Um dia, apesar de o músico ostentar um golfinho de madeira no pescoço, puxei papo no elevador. Abri a boca para falar: “Acho que hoje chove”, mas, porque não suporto as frases que todo mundo fala e a vida que todo mundo leva, deixei escapar: “Sabia que fantasio muito te ouvindo da janela?”. E os olhos do músico se encheram de lágrimas, e, mais tarde, embaixo da minha porta, ele deixou um papel A4 com a letra de uma canção que estava compondo havia “mais de um ano”. Achei tão amoroso. E achei também uma perda de tempo, porque, em nome do Senhor, quem fica um ano tentando terminar uma porra de uma música ruim e não desiste?

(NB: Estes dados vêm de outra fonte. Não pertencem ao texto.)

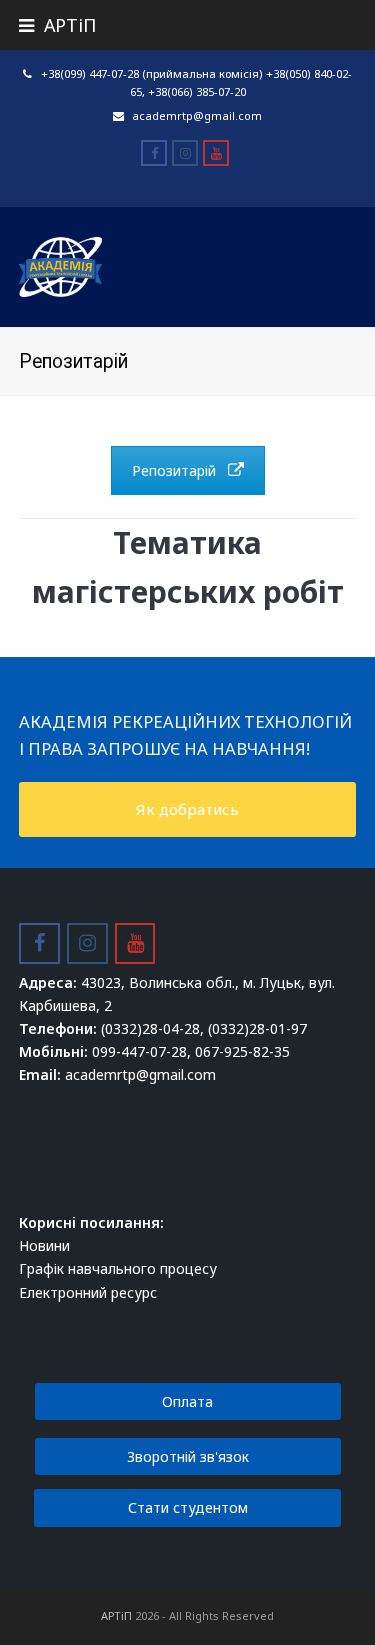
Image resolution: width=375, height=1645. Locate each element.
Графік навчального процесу (118, 1268)
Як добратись (187, 809)
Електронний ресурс (88, 1292)
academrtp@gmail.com (197, 115)
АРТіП (116, 1615)
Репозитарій (174, 470)
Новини (44, 1245)
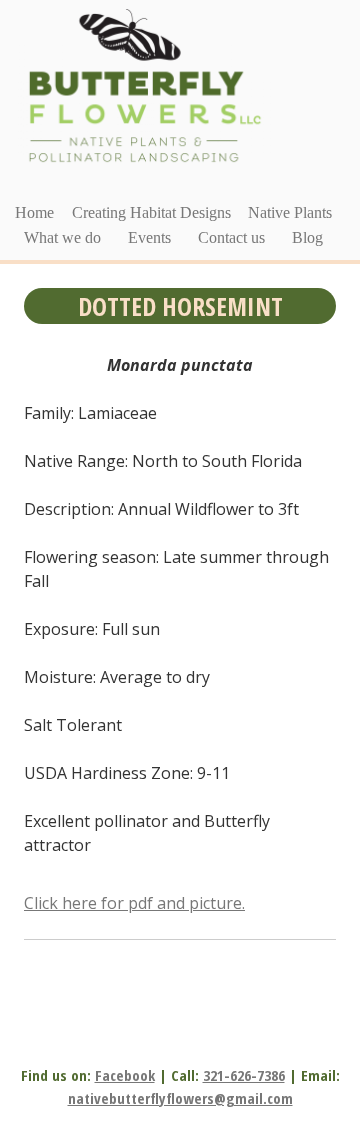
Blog (307, 237)
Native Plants (290, 212)
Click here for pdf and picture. (134, 903)
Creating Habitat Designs (151, 212)
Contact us (231, 237)
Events (149, 237)
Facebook (125, 1075)
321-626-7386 (244, 1075)
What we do (62, 237)
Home (34, 212)
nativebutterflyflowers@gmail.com (180, 1098)
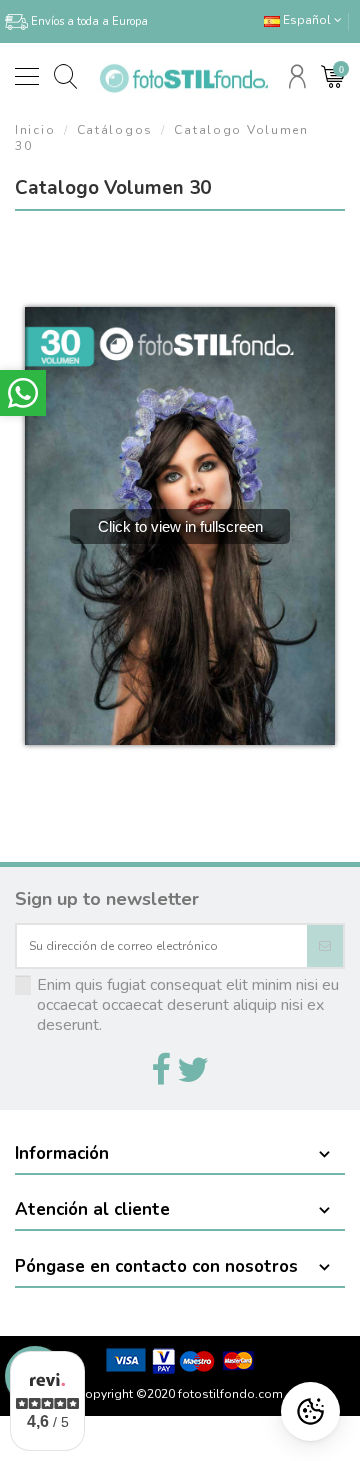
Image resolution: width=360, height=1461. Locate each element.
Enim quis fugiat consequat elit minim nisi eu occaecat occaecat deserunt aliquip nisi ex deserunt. (188, 1005)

Contudo, justamente porque meu marido não é dado a muito romance (e eu pensava que aí estava o problema), considerei por bem continuar o flerte. Um cara que, ao ser paquerado no elevador”¦ chora! Muito melhor do que um cara que segura firme meu braço e fala alguma grosseria tipo: “Ah é? Me conta mais então”. Hein?! Sei lá.
Trocamos números e entramos numa obsessão diária. Era “bom dia, minha musa”. Era “boa tarde, ser humano que venero”. Era “boa noite, talvez eu morra sem você”. E ele seguia chorando. Na piscina, na academia, no estacionamento. A vida o deixava perplexo, obliterado, chatíssimo. Durante os dois dias e meio que durou nosso arrebatamento, o músico me contou que às vezes não comia, não dormia, e estava havia muito tempo sem trabalhar “em respeito a sua alma”. Mas a arte o salvava! E me mandou a foto de uma pintura horrenda. Um buraco negro psicodélico que mais parecia um ânus arregaçado após suruba com aquarela.
Começou a me dar uma vontade tremenda de arrumar um emprego para aquele desgraçado. E de dar uns bons tapas em sua face poética, artística e sensível. Porra, mano, o que fizeram com o meu fetiche do décimo andar? Cheguei a pensar: que desgosto, um homem feminino! Mas eu sou uma mulher, e não um bebê narcísico masturbando minhas carências até jorrar vaidade disfarçada de humanidade nos outros. Não chamemos de feminino o homem bobo!
Tentei esquentar as coisas com uma foto minha de calcinha branca. Porém isso o remeteu ao Ano-Novo, que o remeteu à palavra “esperança”, e aturei umas cinco horas de elucubrações rasas sobre o vazio. Naquela noite, voltei a transar com o meu marido. Graças ao bom Deus, casei com um cara que bebe cerveja toda quinta e chama de “quinta etílica”, que pede hambúrguer com fritas toda sexta e chama de “sexta sem lei” e que, obrigada cosmos, me olha com desdém quando eu reclamo que só queria um homem sensível, poeta, romântico, artista.